<<<<

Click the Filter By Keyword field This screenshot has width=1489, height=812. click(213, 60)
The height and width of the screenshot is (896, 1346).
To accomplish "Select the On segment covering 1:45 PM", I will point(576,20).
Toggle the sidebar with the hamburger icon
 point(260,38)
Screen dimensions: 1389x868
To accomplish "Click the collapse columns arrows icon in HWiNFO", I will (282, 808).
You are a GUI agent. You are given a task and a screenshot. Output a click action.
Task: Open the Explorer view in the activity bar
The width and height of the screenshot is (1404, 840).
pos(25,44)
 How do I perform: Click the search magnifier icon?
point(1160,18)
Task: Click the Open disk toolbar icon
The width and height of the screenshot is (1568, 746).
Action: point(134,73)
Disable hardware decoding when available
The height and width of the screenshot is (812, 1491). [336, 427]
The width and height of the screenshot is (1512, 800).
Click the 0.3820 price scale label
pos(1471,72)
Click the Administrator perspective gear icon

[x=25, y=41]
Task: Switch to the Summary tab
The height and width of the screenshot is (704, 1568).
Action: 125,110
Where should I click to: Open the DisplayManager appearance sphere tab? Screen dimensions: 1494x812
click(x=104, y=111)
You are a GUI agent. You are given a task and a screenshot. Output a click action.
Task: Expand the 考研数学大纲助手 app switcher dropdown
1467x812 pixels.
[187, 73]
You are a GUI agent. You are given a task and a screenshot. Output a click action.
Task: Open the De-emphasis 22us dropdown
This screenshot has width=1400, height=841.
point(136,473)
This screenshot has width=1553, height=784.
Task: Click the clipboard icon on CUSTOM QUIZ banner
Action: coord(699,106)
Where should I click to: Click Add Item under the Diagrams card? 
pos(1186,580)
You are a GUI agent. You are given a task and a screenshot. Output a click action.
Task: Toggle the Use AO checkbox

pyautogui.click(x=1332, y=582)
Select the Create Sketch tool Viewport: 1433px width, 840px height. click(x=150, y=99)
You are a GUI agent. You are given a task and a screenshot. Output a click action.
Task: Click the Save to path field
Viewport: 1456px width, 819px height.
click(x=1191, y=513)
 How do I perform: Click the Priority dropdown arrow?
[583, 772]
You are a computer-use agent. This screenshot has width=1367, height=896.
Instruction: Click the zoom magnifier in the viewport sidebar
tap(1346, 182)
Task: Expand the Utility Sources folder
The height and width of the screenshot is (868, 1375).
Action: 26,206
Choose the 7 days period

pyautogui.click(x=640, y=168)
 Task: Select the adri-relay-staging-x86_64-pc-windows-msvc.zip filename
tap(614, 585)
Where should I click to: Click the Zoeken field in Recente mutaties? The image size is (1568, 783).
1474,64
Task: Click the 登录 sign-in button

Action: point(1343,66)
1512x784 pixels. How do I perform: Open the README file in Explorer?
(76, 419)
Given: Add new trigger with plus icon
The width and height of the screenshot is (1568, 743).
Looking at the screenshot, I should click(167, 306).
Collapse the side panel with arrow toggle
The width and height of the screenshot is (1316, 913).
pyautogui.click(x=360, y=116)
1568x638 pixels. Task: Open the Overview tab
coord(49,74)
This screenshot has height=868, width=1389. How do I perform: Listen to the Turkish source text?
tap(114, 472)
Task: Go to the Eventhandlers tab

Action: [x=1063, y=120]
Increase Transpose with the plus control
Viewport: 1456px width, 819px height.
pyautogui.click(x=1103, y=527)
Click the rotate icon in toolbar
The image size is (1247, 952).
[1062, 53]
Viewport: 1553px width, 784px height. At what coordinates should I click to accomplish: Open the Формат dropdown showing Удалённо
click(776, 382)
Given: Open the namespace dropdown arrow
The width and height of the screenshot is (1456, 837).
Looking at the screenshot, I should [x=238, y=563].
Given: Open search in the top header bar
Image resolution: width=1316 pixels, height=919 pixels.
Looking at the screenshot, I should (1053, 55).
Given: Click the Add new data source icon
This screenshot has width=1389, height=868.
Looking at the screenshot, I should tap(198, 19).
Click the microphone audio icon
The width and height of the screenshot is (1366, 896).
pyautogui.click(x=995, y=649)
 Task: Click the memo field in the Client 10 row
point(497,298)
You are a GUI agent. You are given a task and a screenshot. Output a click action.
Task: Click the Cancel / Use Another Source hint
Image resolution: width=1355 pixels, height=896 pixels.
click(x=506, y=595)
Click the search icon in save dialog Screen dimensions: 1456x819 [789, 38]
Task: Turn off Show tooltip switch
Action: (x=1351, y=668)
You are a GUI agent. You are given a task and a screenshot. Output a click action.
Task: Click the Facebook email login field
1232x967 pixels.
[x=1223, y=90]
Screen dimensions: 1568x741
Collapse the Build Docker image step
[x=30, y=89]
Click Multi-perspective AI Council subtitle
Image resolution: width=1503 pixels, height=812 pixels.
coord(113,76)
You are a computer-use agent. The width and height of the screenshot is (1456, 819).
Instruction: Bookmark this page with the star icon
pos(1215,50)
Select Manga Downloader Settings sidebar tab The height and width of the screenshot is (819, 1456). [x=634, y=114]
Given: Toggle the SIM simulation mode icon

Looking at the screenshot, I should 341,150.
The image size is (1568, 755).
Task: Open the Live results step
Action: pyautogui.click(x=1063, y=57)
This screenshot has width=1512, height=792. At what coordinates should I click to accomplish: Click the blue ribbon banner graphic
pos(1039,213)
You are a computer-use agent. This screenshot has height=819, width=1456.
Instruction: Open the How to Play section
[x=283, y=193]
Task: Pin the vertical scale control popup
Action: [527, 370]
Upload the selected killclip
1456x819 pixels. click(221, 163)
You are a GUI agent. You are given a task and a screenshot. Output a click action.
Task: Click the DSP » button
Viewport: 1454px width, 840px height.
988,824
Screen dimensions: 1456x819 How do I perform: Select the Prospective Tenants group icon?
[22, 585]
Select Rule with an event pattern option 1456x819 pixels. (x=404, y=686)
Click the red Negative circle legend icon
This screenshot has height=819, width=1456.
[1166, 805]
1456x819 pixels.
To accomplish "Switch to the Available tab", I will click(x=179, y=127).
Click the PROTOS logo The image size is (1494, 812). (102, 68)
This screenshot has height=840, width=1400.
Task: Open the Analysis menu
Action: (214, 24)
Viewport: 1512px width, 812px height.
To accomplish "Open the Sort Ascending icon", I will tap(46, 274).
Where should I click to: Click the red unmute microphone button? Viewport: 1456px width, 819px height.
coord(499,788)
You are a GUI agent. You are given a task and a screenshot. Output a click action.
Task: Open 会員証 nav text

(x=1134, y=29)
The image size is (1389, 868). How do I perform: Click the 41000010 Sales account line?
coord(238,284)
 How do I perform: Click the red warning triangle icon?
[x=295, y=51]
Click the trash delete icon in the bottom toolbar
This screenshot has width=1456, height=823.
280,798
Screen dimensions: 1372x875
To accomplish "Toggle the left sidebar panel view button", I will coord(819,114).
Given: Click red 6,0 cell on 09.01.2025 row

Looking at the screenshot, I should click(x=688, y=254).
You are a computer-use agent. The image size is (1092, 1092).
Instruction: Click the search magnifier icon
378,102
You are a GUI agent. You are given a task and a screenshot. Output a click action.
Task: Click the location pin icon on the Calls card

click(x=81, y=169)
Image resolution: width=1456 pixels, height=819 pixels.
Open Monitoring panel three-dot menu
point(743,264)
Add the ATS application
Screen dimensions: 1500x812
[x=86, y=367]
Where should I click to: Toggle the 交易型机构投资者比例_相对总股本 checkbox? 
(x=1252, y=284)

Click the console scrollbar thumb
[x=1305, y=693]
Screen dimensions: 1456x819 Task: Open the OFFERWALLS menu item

>>>>

— GOAL OF THE EXERCISE —
Quote the listing above from its first line to the line with "Screen dimensions: 1389x868", inclusive, and add nothing.

— FINISHED EXERCISE —
Click the Filter By Keyword field This screenshot has width=1489, height=812. click(213, 60)
The height and width of the screenshot is (896, 1346).
To accomplish "Select the On segment covering 1:45 PM", I will point(576,20).
Toggle the sidebar with the hamburger icon
 point(260,38)
Screen dimensions: 1389x868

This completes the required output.